It would be fair to say that, in his world-traveling quest to become to become the fastest street legal drag racer in history, Andy Frost had both the best week of his racing life and one of the most challenging all in one. As we reported in our lead-in to Andy’s opening session of runs at the Bahrain International Circuit early last week, his arrival in the Middle East began on a sour note with the unfortunate discovery of a break-in of his hauler, with minor damage done and some of his equipment ransacked.
Undeterred, however, Andy and his team, including wife, Deb Frost, Gary Frost, Chris Bourton, and Andy Betson, pressed on, making their first test hits at the world-class surface on Monday. After getting a feel for what changes were necessary after a couple of aborted shakedown runs on day one, the team returned on Tuesday focused on making small, incremental steps toward the goal of running in the fives and, ultimately (they hope) to a lap quicker than 5.85-seconds.
Following their hits during the first two days on the track, one of the highly apparent issues the team and tuner Shane Tecklenburg found they needed to address was the rear suspension setup, first the wheelie bar and later the suspension itself, as the car was burying itself into the surface at the immediate hit and then “bouncing away”, as Andy put it. EKanoo’s chassis tuner, Jamie Miller, lended his support to the Red Victor crew to make some moves in the four-link, and they returned on Day 3 to check out the launch and move on to the next hurdle.
“More frustration and niggly problems,” Andy reported following Day 3. “But we got a sort-of run in. We just kept having issues to sort out. The main thing is the engine seems to be good. Everything else is fixable, due to the fact we have the world’s best drag racing everyone here, and they want to help us achieve our goals. It’s not often you can have that in your arsenal.
It’s thanks to the Ebrahim Kanoo and his racing team members, Shane T, Eric Dillard of Pro Line Engines, Adel Shaji of BIC, the Red Victor team and a whole host of people that we have been able to fix the car/truck/me. This stuff is hard to do, believe me. It’s a constant battle, but we just keep punching away at it. Tomorrow is another day , and hopefully it will be a better one for the team. The plan is a launch, and if it feels good, run to the 1/8-mile. Then come back and look at the data, adjust, then go again.”
On Thursday, Day 4, following a number of adjustments from virtually nose to tail, Andy finally got the 1/4-mile run he was looking for in the books, going 1.08 to 60-feet, 4.21 to the 1/8-mile, and 6.64 at 281.76 km/h, despite clicking the car off well before the finish line. The team then turned around the next night and scored the highlight of their trip to that point, reeling off a new career best run for Andy with a stellar 6.312 at 380.35 km/h (236.33 mph).

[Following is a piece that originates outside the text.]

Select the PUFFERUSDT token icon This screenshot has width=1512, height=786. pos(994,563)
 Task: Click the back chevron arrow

“Day 5. Well that didn’t suck!” Andy said to recap the ride — and the racing night — of his life. “We knew we were not far away from being able to do what you saw today. Only it’s not easy! Even the very best guys in the world have to scratch their heads sometimes and think of a way. There is no book on how to get down the track on my car. We are writing it as we speak. Only if you do this stuff you can understand the frustration (and joy) of drag racing. But, we now have a PB in speed and ET in the 1/8- and 1/4-mile. We have two meetings left to go at, so no need to smash it to pieces trying to do it now. This is what we said right at the beginning of all this.”
Unfortunately, the dip into the 6.20s that Andy and company were searching for on Friday’s final night of the meet didn’t come, as they fought small gremlins that held them from improving upon the 6.31. But, as Andy shared with us mid-week, the whole plan was to spend this, the first of the three planned meets, setting the car up and preparing it for an all-out assault when they return in February, and between fine-tuning the setup and putting all of the weak links (a broken throttle shaft, along with the fuel pump and alternator belts), they went a long way to accomplishing that.

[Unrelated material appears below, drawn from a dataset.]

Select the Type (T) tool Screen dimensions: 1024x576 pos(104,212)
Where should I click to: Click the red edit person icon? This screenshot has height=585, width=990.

“It doesn’t seem like a week since we arrived here. We probably had the best weekend of racing in our team history. Was it hard work? You bet it was. Was it rewarding? You bet it was. We met some great people this week. And worked with some of the best tuners in the world. We quite literally lived the dream.”
“I dare say everyone on the grounds here is rooting for this car to run a five. The feeling is electric,” Tecklenburg shared. “We will get there, but it’s extremely important to take baby steps as we don’t want to have to send it back without getting the ticket because we threw caution to the wind and broke it.”
Andy wrapped up his first Middle East racing experience won his return back home, stating “we’re back in the UK, having redefined the word ‘epic’. So the word EPIC now is defined as Bahrain. Basically we got, on average, four hours sleep, with all the rest of the time spent working on the car, or traveling to the track from the hotel. This was not a holiday! But of course we’re on a mission. A heartfelt thanks to Ebrahim Kanoo, Khalid Mohamed and Haider Moh’d, Hussain Nawal and Suresh from the EKanoo Racing team for their amazing hospitality and help logistically, and for allwing the talented crew of Shane T, Josh Ledford, and Jamie Miller to assist in the chassis/engine tuning of RV3.”